Concentrate on your own behavior only. Unless she's doing something outrageous or dangerous...how she parents is truly none of your business. There are a million parenting styles and its also a learned skill. Its foolish to believe you have any control over her or how she does things...you don't...you can only control yourself.

Quote:
So you guys think I should go against the advice of my lawyer? My fear is that if I go back and she tries calling the police again, she will "hurt" herself and when we go to court for a parenting order, I now have an "assault charge" and anythign I've done as a good dad would be put into question now.
I think there is a legitimate worry in false charges potentially being trumped up against you and I would take the advice of the people on this forum to try to mitigate that...ie, voice recorder, separating yourself in the house, keeping people around that are witnesses, etc.

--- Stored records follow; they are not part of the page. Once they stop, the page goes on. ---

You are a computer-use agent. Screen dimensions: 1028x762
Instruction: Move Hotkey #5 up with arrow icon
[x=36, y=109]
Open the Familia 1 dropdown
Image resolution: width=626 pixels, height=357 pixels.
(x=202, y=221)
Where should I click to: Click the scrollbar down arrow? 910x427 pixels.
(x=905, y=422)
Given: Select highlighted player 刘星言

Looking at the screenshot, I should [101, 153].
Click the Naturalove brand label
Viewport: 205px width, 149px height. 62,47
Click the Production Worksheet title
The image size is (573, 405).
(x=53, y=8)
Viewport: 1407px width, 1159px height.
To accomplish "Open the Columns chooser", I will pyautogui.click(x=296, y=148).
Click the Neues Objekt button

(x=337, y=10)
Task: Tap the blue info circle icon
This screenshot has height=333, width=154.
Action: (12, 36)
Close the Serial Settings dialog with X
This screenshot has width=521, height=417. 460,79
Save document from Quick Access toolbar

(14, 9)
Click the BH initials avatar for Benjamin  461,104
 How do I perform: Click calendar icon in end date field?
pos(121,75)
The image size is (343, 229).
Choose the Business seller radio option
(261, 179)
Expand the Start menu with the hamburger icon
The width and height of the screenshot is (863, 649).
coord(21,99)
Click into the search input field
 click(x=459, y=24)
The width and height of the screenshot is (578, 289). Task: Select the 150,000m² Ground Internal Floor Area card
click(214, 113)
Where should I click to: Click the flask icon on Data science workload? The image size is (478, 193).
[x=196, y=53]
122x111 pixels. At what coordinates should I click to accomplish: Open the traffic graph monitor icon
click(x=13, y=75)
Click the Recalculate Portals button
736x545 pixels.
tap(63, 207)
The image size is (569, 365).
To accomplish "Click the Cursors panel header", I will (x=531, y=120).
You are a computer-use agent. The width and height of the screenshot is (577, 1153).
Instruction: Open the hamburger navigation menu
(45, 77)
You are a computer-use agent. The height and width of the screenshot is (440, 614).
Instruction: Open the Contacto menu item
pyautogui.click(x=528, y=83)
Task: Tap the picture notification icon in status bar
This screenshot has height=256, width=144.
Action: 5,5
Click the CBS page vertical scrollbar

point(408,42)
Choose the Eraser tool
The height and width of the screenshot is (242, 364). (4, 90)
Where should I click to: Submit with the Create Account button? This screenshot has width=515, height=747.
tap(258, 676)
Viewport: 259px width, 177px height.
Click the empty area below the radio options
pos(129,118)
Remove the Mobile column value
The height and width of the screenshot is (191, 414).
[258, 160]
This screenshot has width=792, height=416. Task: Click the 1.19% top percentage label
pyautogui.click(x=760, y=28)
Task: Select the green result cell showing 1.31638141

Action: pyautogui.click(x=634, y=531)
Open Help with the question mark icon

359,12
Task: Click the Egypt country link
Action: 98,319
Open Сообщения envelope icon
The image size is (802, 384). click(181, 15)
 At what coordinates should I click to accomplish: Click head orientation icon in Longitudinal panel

I lived in the same house with my ex for over a year and a half post separation and I can tell you its a very very trying time. And I am not the type to pull nonsense like calling the police in order to gain tactical advantage...so by all means, protect yourself as much as possible. But you have to be in the house in order not to lose status quo.

Remember, lawyers are fallible. They make mistakes alllllll the time. We treat them like they know everything when in reality you should deal with them with a healthy dose of skepticism. If your lawyer was a plumber would you believe everything he said or question things and wonder whether or not he was jacking up the price? You should set the tone of how your divorce is handled...and in my opinion, handling it with a level-headed, fair manner is going to work out for you far better in the long run.